Uncategorized

3 Reasons why segmenting is the mother of all skills in learning to read and spell

250/365 - Bricks

At Sounds-Write, we always begin each section of our teaching programme with word building? There are three main reasons:

First, we are teaching children that spellings stand for sounds in the language – our threshold concept. All children learn the sounds of their language without having to be taught explicitly. All they need is exposure.

Second, unlike learning how to speak and listen, written language needs to be taught explicitly. As Peter T. Daniels, an expert on writing systems, explains:

‘Writing differs from language, though, in a very fundamental way. Language is a natural product of the human mind – the properties of people that make it possible for everyone to learn any language, provided they start at a young enough age – while writing is a deliberate product of human intellect: no human illiterate absorbs its script along with its language (my emphasis) – writing must be studied.’

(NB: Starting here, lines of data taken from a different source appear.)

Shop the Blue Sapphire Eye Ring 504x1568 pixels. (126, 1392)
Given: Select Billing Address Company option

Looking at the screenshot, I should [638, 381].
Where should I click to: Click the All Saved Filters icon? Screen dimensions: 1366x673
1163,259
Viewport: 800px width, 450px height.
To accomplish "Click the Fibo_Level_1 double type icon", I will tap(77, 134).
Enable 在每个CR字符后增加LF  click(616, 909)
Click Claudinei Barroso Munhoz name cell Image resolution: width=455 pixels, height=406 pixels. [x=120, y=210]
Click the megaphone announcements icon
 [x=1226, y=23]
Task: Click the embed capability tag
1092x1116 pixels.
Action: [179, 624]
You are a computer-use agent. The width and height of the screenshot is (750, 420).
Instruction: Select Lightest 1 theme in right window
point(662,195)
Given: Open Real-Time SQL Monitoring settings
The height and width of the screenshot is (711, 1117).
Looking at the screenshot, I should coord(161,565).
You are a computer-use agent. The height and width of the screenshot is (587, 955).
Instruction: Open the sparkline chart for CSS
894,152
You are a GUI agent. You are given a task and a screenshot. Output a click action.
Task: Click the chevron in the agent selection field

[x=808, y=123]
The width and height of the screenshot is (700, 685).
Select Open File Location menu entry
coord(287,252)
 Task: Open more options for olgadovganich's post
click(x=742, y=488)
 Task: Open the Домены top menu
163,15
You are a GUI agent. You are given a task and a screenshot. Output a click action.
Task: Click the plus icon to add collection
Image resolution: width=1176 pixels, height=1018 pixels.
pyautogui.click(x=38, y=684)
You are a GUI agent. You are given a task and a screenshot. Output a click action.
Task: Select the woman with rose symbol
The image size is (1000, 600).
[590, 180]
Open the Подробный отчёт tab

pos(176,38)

Daniels, P.T., ‘Grammatology’ in Daniels, P. T. and Bright, W. (1996) The World’s Writing Systems, OUP.

By privileging segmenting, we are teaching children in the early years specifically that: letters (I prefer ‘spelling’ because a spelling can contain one, two, three or four letters) are symbols for the sounds in our speech and which particular spellings stand for the sounds in the words we are going to be using.

Thirdly, we are teaching a skill that correlates very highly to becoming a proficient reader and speller. When teaching young children to read and write, we are teaching them how the English alphabetic writing system works in relation to the sounds in their everyday speech. And word building (segmenting) systematically establishes the link between sounds and spellings in simple CVC (consonant vowel consonant) words from the start and does it in the context of real words that are familiar to young children.

Before children begin to learn to read, they already have a huge store of words in their vocabularies: children readily understand what a ‘mat’ is and they know what ‘sit’ means, and it is words such as these give us an ideal starting point.

Introducing children to the way we spell sounds in simple words enables them to understand that spellings are symbols for sounds in the context of simple three-sound (CVC) words. In addition, the approach establishes the link between the specific sound and the specific spelling of the sound. In this way, we also keep cognitive load to a minimum.

Even, as is the case with many children just arriving in school for the first time, if a young child has no knowledge at all of the symbols we use to spell sounds in our language, they can easily learn this relationship through the medium of building simple CVC words, precisely because CVC words don’t present an insuperable challenge to working memory.

Starting with word building is so valuable because it teaches a skill vital to becoming a proficient reader: the skill of segmenting. As a literate adult, you may not realise that when you are reading, you are segmenting words into their constituent sounds and then blending them to form words.

As Jane Ashby and Keith Rayner put it:

‘Just as most adults move from place to place without thinking about the muscle movements involved in walking, skilled readers are rarely conscious of coordinating the cognitive processes involved in reading.’

Ashby, J. and Rayner, K., ‘Literacy Development: Insights from Research on Skilled Reading’ in Dickinson, D. K. and Neuman, S. B. (2006) Handbook of Early Literacy Research (Vol 2), The Guilford Press.

The reason why so many literate people are unaware that this is the case is because the process has already become so automatic they are no longer aware of what is going on at the level of decoding: it is all taking place under the level of conscious attention.

Notwithstanding, when presented with a long, complex word they have never seen or read before, the process slows down and they become much more conscious of what they are doing.

Here’s a word you may never have seen before: paucibacillary. When you read it, unless you’re a doctor familiar with treating patients with leprosy, you have to segment the sounds and then put them together to form syllables. After you’ve worked all the way through, you put the syllables together to produce the word.

You may have done something like this:

/p/ /or/ | /s/ /i/ | /b/ /a/ | /s/ /i// | /l/ /a/ | /r/ /ee/, which gives ‘pau’ ‘ci’ ‘ba’ ‘ci’ ‘lla’ ‘ry’. As you can see, the sound /or/ is represented by the spelling < au > and the sound /s/ is represented by the spelling < c >. You might have split it slightly differently than I have but, however you split it, you should have six separate syllables.

Trying to read a long and complex word gives a unique insight into what it’s like for a child to read a word. They need to have, at least a burgeoning sense that spellings are symbols for sounds, and they need to be able to connect print to sound by first segmenting and then blending sounds together to give the word.

Segmenting is a simple but highly effective way of achieving all of these objectives.